> _Work to complete_
Transcribe exactly each line of the entries, from the opening line to the line with "Cultura (931, 227)", with both of those lines included.

++++ Provided entries ++++

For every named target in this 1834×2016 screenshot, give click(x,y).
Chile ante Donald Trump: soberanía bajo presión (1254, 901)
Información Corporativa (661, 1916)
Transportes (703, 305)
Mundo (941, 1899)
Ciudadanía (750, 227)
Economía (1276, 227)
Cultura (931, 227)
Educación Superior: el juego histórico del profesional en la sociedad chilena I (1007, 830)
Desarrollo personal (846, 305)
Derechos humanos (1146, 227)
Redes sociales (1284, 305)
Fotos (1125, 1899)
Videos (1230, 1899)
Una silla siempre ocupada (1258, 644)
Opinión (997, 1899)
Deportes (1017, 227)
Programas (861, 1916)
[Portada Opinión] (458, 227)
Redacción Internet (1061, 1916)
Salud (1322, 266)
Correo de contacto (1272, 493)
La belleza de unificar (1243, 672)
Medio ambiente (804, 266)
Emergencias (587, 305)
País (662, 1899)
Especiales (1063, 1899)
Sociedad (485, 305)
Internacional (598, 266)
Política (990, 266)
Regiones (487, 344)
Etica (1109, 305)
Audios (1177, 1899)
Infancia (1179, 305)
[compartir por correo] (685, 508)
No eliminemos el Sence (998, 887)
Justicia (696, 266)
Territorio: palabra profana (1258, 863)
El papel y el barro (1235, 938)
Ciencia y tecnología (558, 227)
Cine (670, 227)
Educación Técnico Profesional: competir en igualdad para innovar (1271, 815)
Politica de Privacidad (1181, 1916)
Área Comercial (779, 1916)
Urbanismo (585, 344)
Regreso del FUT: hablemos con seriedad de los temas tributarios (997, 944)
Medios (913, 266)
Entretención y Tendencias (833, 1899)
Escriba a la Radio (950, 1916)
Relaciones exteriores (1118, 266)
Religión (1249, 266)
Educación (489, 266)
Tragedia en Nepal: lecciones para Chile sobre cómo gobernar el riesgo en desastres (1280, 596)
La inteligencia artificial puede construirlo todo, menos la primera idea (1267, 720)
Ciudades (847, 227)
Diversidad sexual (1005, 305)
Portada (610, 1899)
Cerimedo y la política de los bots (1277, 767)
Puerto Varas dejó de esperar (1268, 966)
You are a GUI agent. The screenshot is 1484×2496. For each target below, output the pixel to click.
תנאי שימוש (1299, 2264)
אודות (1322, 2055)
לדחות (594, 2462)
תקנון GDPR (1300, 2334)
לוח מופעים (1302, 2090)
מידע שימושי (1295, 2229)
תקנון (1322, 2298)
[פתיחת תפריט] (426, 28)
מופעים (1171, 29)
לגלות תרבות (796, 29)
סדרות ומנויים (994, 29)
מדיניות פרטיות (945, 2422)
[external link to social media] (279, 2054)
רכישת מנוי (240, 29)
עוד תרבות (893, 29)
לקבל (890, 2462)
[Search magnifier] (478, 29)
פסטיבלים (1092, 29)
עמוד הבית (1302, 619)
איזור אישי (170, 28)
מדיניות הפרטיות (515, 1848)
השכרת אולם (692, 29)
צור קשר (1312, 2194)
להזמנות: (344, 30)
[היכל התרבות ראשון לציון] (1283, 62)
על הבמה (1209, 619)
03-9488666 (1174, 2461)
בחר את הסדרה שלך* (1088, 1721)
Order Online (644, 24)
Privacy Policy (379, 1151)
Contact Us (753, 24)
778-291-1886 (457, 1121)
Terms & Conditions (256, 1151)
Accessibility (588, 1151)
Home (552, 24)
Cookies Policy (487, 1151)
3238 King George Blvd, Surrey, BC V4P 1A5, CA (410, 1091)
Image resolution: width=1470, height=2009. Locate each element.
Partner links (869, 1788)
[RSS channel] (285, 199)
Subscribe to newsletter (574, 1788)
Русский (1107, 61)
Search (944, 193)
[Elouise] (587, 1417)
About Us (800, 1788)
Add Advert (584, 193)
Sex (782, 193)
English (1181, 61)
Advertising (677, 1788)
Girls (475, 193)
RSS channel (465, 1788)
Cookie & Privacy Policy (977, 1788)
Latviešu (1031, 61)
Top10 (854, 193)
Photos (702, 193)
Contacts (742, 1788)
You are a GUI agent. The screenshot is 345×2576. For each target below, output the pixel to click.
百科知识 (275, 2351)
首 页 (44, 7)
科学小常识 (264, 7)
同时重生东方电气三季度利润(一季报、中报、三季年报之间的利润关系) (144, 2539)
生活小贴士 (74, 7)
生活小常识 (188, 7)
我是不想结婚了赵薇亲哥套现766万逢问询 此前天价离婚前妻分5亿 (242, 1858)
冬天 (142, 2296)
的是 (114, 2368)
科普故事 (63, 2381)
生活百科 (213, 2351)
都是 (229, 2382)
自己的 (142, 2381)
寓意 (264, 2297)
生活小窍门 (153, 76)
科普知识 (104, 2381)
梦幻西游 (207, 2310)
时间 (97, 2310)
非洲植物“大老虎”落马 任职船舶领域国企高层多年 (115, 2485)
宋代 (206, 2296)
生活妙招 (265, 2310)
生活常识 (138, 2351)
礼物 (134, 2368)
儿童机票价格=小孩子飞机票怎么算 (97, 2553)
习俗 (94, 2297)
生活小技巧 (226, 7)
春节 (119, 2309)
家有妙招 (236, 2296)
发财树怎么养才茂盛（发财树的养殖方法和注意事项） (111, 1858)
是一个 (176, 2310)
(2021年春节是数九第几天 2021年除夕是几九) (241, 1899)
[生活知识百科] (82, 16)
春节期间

++++

> _Answer space_
For every named target in this 1834×2016 screenshot, give click(x,y).
Chile ante Donald Trump: soberanía bajo presión (1254, 901)
Información Corporativa (661, 1916)
Transportes (703, 305)
Mundo (941, 1899)
Ciudadanía (750, 227)
Economía (1276, 227)
Cultura (931, 227)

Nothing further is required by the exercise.